Data listing
[BEGIN]
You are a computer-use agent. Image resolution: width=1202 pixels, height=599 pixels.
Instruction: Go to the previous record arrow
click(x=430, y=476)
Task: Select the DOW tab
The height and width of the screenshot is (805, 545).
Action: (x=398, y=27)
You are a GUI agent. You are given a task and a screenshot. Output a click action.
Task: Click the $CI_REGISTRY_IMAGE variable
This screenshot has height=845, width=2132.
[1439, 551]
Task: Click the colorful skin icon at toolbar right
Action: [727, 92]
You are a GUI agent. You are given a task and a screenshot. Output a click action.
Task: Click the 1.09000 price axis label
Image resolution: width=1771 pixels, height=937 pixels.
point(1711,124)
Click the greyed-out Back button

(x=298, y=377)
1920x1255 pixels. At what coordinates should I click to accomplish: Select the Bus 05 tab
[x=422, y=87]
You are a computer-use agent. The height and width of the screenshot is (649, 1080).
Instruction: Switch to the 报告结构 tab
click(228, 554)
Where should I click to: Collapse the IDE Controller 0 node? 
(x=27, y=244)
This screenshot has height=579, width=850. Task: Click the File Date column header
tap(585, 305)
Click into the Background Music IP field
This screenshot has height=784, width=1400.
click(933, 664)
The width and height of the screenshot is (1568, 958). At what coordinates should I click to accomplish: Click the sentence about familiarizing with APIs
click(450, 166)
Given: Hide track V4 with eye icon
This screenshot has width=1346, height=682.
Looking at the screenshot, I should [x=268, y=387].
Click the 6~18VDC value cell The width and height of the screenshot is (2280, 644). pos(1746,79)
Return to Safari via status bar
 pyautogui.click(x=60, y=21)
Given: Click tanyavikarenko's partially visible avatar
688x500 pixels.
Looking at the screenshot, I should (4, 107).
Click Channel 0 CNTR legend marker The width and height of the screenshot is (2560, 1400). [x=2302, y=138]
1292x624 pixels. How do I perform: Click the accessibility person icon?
[END]
REQUIREMENTS: Change "File Date" to "Filing Date" in the part of the entries that opens with the line containing "This screenshot has height=579, width=850." and closes with the line containing "click(933, 664)". Reproduce only those lines and leave everything else in them unchanged.

CORRECT RESULT:
This screenshot has height=579, width=850. Task: Click the Filing Date column header
tap(585, 305)
Click into the Background Music IP field
This screenshot has height=784, width=1400.
click(933, 664)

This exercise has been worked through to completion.